Los empleados de un refugio del monte Fuji (Japón) tuvieron un inicio de jornada inesperado este 20 de agosto cuando se encontraron alrededor de las 7:30 de la mañana a un niño de siete años solo en un banco, a unos 2.500 metros de altitud, después de que su padre lo dejara allí para continuar el ascenso con su hijo mayor, informaron medios locales.
Según las autoridades, el niño había llegado desde la ciudad de Nagoya junto con su padre y su hermano mayor para subir la montaña más alta de Japón.
Durante el ascenso, el pequeño comenzó a quejarse de que estaba cansado. Entonces, el progenitor le dijo que esperara allí y continuó el ascenso con su hijo mayor, dejando al menor solo en la sexta estación de la ruta, un punto situado en la parte media de la ruta.
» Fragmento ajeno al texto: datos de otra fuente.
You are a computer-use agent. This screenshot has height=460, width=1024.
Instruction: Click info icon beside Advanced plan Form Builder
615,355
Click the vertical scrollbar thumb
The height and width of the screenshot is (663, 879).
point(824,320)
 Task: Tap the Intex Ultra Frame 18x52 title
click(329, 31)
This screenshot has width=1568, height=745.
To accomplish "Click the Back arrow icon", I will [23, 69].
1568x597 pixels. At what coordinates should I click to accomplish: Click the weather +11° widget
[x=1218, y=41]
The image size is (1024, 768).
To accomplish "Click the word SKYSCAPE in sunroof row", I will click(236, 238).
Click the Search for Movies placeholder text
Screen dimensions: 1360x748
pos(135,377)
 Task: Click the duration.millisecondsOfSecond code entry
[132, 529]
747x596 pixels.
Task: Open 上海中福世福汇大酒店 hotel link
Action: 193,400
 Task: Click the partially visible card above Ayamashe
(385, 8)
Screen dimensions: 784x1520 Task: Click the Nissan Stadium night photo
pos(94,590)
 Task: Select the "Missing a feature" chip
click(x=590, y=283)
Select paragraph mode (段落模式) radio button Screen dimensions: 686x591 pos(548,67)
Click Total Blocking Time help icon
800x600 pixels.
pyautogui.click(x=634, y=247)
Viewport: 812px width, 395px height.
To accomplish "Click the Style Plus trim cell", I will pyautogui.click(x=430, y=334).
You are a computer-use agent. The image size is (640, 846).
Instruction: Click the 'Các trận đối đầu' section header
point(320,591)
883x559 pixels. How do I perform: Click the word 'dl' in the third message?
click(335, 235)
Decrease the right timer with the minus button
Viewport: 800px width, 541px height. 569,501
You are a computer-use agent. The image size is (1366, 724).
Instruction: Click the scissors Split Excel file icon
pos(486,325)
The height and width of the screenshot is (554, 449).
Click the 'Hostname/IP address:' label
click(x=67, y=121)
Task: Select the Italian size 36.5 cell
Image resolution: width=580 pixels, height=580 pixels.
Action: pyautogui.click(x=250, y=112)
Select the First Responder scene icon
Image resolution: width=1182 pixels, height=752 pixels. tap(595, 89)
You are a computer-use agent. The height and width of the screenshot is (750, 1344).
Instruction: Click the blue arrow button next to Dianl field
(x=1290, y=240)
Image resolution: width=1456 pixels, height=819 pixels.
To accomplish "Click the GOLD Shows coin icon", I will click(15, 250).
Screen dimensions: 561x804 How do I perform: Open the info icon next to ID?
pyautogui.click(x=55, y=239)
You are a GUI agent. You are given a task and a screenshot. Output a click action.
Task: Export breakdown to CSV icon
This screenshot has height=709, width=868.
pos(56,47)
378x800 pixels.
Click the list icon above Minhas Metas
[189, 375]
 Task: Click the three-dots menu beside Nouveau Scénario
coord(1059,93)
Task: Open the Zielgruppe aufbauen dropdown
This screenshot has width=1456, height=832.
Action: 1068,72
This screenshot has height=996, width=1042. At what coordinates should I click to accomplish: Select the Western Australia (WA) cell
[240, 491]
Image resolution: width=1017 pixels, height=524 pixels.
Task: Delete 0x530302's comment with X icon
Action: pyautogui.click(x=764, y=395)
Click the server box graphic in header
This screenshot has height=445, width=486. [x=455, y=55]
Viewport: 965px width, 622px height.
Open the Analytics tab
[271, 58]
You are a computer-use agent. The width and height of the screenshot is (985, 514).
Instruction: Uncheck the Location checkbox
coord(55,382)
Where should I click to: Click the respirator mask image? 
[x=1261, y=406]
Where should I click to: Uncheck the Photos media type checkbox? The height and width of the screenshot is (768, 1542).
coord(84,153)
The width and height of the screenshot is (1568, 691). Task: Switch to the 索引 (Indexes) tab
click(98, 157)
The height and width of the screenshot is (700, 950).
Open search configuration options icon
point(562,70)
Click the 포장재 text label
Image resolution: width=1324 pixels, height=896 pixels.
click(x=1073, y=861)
Unas cinco horas después, cuando el padre regresó a buscar a su hijo, le esperaban agentes de policía. “Aunque eso signifique tener que renunciar a subir juntos la montaña, dejar atrás a un niño es inaceptable”, le reprochó uno de los oficiales, a lo que el progenitor, aparentemente afectado, respondió que había tomado una decisión “precipitada” y que lo lamentaba mucho.
El policía advirtió al hombre sobre una posible infracción de la legislación penal y le pidió reconsiderar la actitud, señalando que un refugio de montaña no es una guardería.